Carola Reimann, die nach 17 Jahren im Bundestag auf die Ministerbank in Hannover wechselte, unterstrich den Anspruch der Sozialdemokratie anhand eigener Biographie: „Ich habe in Hannover Verantwortung übernommen, weil ich dort etwas für die Bürgerinnen und Bürger erreichen kann.“ Als sie nach den ‚Jamaika’-Verhandlungen das Radio angedreht und gehört habe, wie die FDP „lieber nicht regieren als falsch regieren“ wolle, habe sie entschieden: „Ich wollte Verantwortung übernehmen. Und die SPD hat diesen Mut zur Verantwortung, wir drücken uns nicht davor.“ Die Ergebnisse der Sondierung könnten sich sehen lassen.

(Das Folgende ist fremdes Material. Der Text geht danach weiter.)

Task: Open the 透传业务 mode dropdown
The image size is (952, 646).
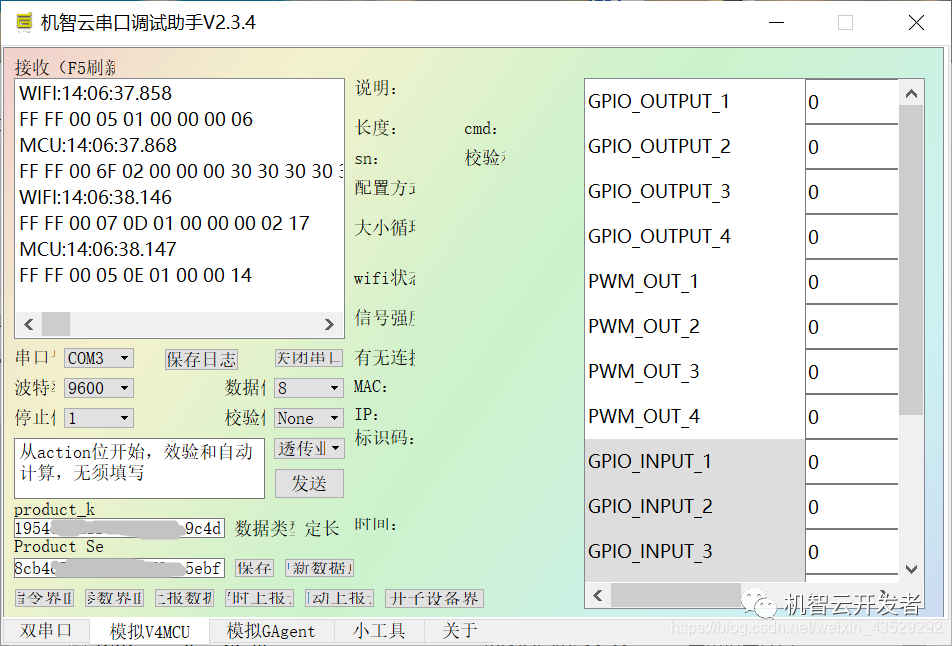Action: 307,448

Darin waren sich die SPD-Granden einig: Besser ein Wenig bewegen, als nichts bewegen.

Beim anschliessenden Empfang und warm-kaltem Buffett hörte man indes auch andere Stimmen. Der langjährige Landtagsabgeordnete und ehemalige Landtagsvizepräsident Klaus-Peter Bachmann äusserte sich abwartend: „Sondierungen sind noch kein Koalitionsvertrag“. Aus den Reihen der Jusos wurden Stimmen laut: „In der nächsten GroKo gehen wir unter, und dann liegt sie SPD in Trümmern.“

Über das Thema „Erneuerung in der Opposition“ sprach niemand zum Beginn des neuen Jahres. Aber das tut Martin Schulz ja auch nicht mehr.

Ein Kommentar von Aage Agewell

Wo bleiben die kleinen Leute?

 

Obwohl Ministerpräsident Stephan Weil das Thema „Geringverdener“ am Rande des SPD-Neujahrsempfangs erwähnte, setzte er keinen Impuls zur Lösung des akuten Problems. Geringverdiener, die heute kaum genug zum Leben verdienen, waren für ihn nur ein „Rentenproblem“, welches sicher erst nach seiner Amtszeit akut wird.

Ausserdem war es kein Thema, dass Hartz-IV-Empfänger nach wie durch Sanktionen und unsinnige Maßnahmen dafür bestraft werden, daß sie arbeitslos sind. Die milliardenvollen Kassen der BfA kommen ihnen nicht zugute.

Ein vielfach durch Sonderregelungen ausgehebelter Mindestlohn fürTaxifahrer, das Transportgewerbe, AlG-Bezieher und andere Berufsgruppen wurde sorgsam ausgeklammert.

Solange die SPD sich der Klientel der Abgehängten nicht mehr annimmt, vergißt sie ihre eigene großartige Herkunft und wird weiter Wähler an die rechten und linken Ränder verlieren.